Minimalists feel that time is more precious that possessions, and that time and things compete with each other.  The logic is sound.  Buying a thing consumes time, maintaining the thing consumes time, and eventually disposing of the thing consumes time.  Earning the money to pay for the thing consumes time and, for people who don't have the skills to maintain the thing, hiring someone else to maintain the thing consumes more time and money, as well as the time needed to earn the money to pay for the person to fix the thing.  Buying less should free up time for other pursuits.

This proved to be true during our (accidentally) minimalist holiday season.  In past Christmases, large parts of our weekends were devoted to pulling the fake tree out of storage in the basement and then setting up, decorating, un-decorating, taking down, and putting the fake tree back into storage. Not this year.  I also spent much less time in traffic hell trying to get to the mall parking lot, circling the parking lot looking for a parking place, and wandering the mall (or scouring Amazon) looking for gifts.

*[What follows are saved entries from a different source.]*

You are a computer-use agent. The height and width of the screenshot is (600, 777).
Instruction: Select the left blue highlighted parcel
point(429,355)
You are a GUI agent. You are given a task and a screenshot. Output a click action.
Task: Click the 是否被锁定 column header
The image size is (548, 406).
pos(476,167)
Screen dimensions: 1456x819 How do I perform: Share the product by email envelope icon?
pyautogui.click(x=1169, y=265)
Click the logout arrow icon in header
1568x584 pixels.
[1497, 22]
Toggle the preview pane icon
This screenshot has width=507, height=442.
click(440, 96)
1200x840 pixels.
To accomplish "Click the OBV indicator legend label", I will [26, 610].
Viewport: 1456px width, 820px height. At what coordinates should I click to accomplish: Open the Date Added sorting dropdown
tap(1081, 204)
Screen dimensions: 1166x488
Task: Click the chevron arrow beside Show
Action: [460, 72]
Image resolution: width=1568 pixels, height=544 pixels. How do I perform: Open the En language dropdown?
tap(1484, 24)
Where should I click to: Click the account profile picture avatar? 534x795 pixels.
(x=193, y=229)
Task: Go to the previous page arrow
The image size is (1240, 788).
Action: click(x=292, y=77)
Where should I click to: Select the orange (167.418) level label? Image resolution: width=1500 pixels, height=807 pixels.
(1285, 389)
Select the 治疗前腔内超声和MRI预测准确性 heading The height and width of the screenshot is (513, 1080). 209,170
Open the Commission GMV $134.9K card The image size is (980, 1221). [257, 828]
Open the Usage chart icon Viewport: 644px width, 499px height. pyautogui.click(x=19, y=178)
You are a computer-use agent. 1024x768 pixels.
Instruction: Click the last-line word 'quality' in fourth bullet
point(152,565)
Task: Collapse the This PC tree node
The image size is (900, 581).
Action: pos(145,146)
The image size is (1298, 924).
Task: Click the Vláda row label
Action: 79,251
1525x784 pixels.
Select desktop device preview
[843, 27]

 Although the gift count was low, the party count was high.  It was a throw-and-go season: throw parties, go to parties.  Repeat as necessary.  An intimate Thanksgiving dinner with a couple of friends, an office party in Austin, a big blow out thrown by a realtor-friend for her clients (most of whom are also long-time friends), a sing-along Christmas carol party with members of the Honolulu Opera Theater (yes, I kept my karaoke-honed voice in the background), and Christmas dinner in our home with friends and visiting relatives.

We didn't throw-and-go to these parties because we didn't have a tree or many gifts.  We would have gone to those parties anyway.  But I enjoyed them more than usual, which seems to be a direct result of reducing the time consumed by obligatory gift giving.  As a minimalist would say, there was more of me left to give.

Even our big purchase of the season, the fridge, became a completely different gift-giving experience.  My wife and I spent hours and hours researching different styles and models of refrigerator.  We reviewed our household budget to decide what we could afford.  We visited (and revisited) appliance stores.  We opened hundreds of refrigerator doors.  We discussed the relative merits of different drawer configurations (and wine racks).  We talked to several sales people.  We read Consumer Reports.  And eventually we settled on the perfect new fridge.  Most importantly, we did it together.  In past years, that time was spent alone.  And that made all the difference.

What about next year?  Minimalist or consumer?  Personally, I'm leaning minimal on this one.  There are too many great people to share the holidays and too little time.  Spending that time in traffic and shopping to find them all gifts to express my gratitude for their love and friendship seems to be beside the point.  Better to go straight to the heart of the holidays and skip the detours.